Spinal micro-discectomy can be performed by an orthopedic spine surgeon or a neurosurgeon. Some patients will stay in hospital over night after the operation whilst some procedures can be performed as a day case.
Minimally invasive micro-discectomy is a common, safe, and effective operation, commonly performed by spinal surgeons. In order for the operation to have the maximum chance of success there has to be good evidence of nerve compression in the lumbar spine (preferably with an MRI scan) with pain, weakness, or numbness in the leg or legs corresponding to the MRI results.
Most patients with sciatica due to a disc prolapse will improve without surgery. This operation is usually performed if the sciatic pain has not responded to non-operative treatment such as physiotherapy, and the pain has persisted beyond six to eight weeks.

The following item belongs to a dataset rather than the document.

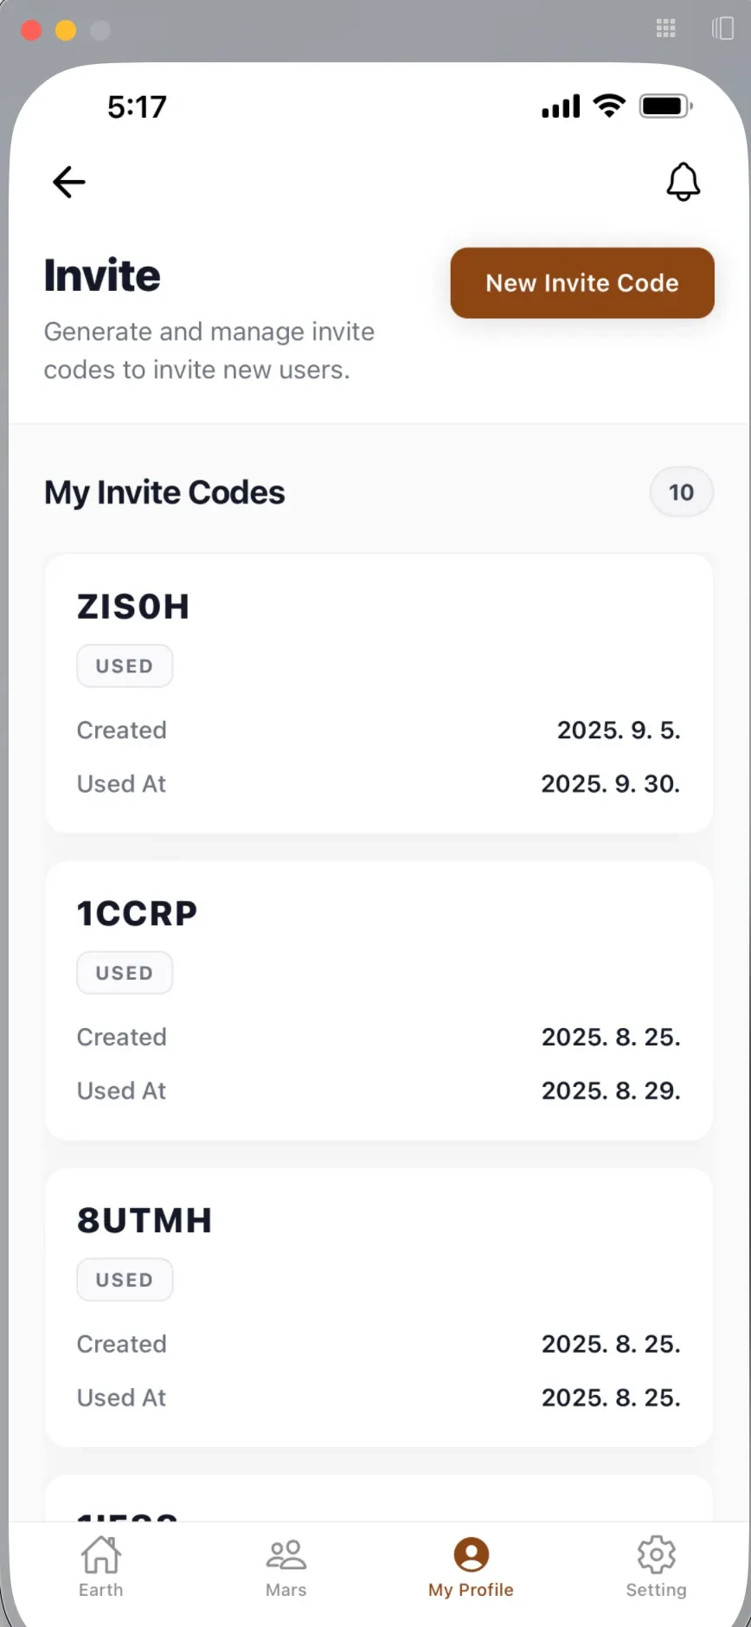
Task: Tap the battery status icon
Action: coord(665,106)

In micro-discectomy spine surgery, a small portion of the bone over the nerve root and/or disc material from under the nerve root is removed to relieve neural impingement and provide more room for the nerve to heal.
The day case procedure is suitable for most patients undergoing simple lumbar micro-discectomy and is also appropriate for a number of patients undergoing surgical decompression of the lumbar spine without fusion.
A lumbar micro-discectomy is an operation performed to decompress the nerve(s) in the lumbar spine by removing a disc prolapse via a small incision.
The procedure requires a minimally invasive surgical approach via an incision 1.5-2.5cm in length, taking a standard approach to the lumbar inter-space; then, under a high-powered microscope, the disc prolapse is then carefully excised from under the compressed nerve root.